"Oh, da is’n Mann dabei", ruft Julia Klöckner erfreut, "die Männer begrüß ich alle extra." Strahlend schiebt sich die rheinland-pfälzische Spitzenkandidatin der CDU durch die Reihen im Heinrich Pesch Haus in Ludwigshafen, wo die Frauen-Union zum "Frauen Flüchtlingsgipfel" eingeladen hat. Die wenigen anwesenden Herren sind entzückt, auch die Damen sind beeindruckt. "Wo kriege die Pollidigger bloß immer die tolle Klamotte her?", seufzt eine Zuschauerin anerkennend, als Klöckner ans Pult tritt.

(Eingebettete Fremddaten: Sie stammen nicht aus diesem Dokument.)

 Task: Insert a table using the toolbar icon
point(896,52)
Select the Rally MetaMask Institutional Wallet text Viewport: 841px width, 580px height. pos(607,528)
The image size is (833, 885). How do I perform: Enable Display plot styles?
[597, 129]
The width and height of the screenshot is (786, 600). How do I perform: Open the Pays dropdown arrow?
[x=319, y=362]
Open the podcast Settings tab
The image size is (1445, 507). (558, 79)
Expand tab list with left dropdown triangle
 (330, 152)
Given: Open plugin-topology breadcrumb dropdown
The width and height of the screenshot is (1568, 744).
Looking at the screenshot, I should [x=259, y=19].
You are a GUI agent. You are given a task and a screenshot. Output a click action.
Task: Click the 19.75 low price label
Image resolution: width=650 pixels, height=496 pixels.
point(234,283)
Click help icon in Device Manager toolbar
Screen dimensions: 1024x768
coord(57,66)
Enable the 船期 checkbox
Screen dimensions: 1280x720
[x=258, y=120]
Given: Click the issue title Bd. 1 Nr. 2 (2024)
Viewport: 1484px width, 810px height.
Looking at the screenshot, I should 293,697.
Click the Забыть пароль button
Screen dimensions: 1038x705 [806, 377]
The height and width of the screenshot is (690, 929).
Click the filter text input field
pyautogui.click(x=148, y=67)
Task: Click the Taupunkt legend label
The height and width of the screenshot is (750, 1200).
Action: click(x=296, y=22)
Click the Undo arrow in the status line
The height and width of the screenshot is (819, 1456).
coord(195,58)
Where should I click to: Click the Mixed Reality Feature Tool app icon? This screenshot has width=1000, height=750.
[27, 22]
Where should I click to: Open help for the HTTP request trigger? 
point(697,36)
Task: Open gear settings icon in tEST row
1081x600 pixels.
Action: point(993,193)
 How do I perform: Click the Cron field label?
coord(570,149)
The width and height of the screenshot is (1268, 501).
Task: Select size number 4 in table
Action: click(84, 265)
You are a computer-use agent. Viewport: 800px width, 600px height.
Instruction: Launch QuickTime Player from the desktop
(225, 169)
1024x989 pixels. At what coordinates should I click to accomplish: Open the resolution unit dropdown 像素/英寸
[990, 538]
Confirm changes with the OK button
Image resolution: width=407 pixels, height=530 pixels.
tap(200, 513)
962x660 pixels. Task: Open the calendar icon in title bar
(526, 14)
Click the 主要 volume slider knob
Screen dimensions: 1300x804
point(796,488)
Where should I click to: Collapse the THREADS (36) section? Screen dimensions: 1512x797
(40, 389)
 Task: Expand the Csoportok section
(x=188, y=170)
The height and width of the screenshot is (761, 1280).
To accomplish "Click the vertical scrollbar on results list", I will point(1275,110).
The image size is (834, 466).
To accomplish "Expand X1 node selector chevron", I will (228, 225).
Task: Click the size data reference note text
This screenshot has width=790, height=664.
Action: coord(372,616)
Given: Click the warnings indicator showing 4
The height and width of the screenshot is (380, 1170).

Der "Julia", wie sie in ihrer Partei genannt wird, geht es aber nicht um Stilfragen, sondern um Grundsätzliches. "Was kommt da auf uns zu?", fragt sie in den Saal hinein. Die Frage steht im Raum, nicht erst seit Köln, aber seither besonders. "Wann bildet sich eigentlich eine Rolle heraus?" Die Antwort gibt sie selbst: "Immer dann, wenn man in einer Relation steht." Deshalb gehe es bei der Integration vor allem um die Männer und ihr Verhältnis zu den Frauen. "Wer ins Haus Deutschland kommt, der muss wissen, dass dieses Haus tragende Wände hat, und eine dieser Wände ist die Gleichberechtigung zwischen Mann und Frau", sagt Klöckner, das Publikum applaudiert heftig. Männer, Frauen, Hausordnung: Politik scheint plötzlich so einfach und konkret.

Drei Landtagswahlen stehen im März an, die Flüchtlingsfrage ist für alle Wahlkämpfer ein Fluch. Es gibt kein anderes Thema mehr, die Probleme sind groß, die Stimmung ist mies. Für Klöckner ist die Flüchtlingskrise indes auch ein Geschenk. Die 43-jährige Winzertochter aus Guldental ist diejenige, die ein Vierteljahrhundert SPD-Herrschaft in Rheinland-Pfalz beenden und an die glorreichen Zeiten Helmut Kohls anknüpfen könnte. Zur Hoffnungsträgerin ihrer Partei ist Klöckner aber auch aus einem anderen Grund geworden: Sie wird zunehmend als Gegenspielerin von Angela Merkel betrachtet, ja sogar als Alternative. Zumindest emotional, denn Klöckner ist alles, was Merkel nicht ist: katholisch, groß, laut, sportlich, die Mundwinkel zeigen immer nach oben. Spätestens seit sie ihren Plan A 2 zur Flüchtlingspolitik vorgelegt hat, stellt sich die Frage: Ist sie auch politisch eine Alternative?

Wann bildet sich eine Rolle heraus, und vor allem: welche? Das ist eine heiße Frage, nicht nur bezogen auf die vielen fremden jungen Männer, die derzeit ins Land strömen, sondern auch auf Julia Klöckner.

Die meisten halten Klöckner für eine Instinktpolitikerin, eine fröhliche Dampfnudel, die eher aus dem Bauch heraus agiert und gerne mal übers Ziel hinausschießt. Vor sechs Jahren twitterte sie, damals noch als Bundestagsabgeordnete, aus der Bundesversammlung: "Leute, ihr könnt in Ruhe Fußball gucken, Wahlgang hat geklappt", und fing sich damit einen heftigen Rüffel ein. Letzte Woche empfahl sie den Nörglern aus der eigenen Fraktion: "Einfach mal die Klappe halten." Klöckner feilt mit Hingabe an dem Bild der leutseligen Klartexterin und Stimmungskanone. Sie nennt sich selbst "geländegängig". Parteifreunde begrüßt sie nicht "herzlich", sondern "ganz besonders herzlich" und immer mit strahlendem Lächeln. Wenn Klöckner mit Leuten spricht, sagt sie oft: "Ich sach Ihnen mal ganz ehrlich ..." Oder: "Das klingt jetzt vielleicht banal, aber ..." Das schafft Nähe und Vertrauen. Über Klöckners Leben auf dem elterlichen Weingut und den großen Bruder gibt es zahlreiche Anekdoten. Alle tragen bei zum Bild einer bodenständigen, volksnahen Frau, die anpacken kann. Die CDU liebt ihre Julia dafür, kaum jemand bekommt auf Parteitagen so viel Beifall und so gute Ergebnisse wie Klöckner. Außer der Kanzlerin natürlich.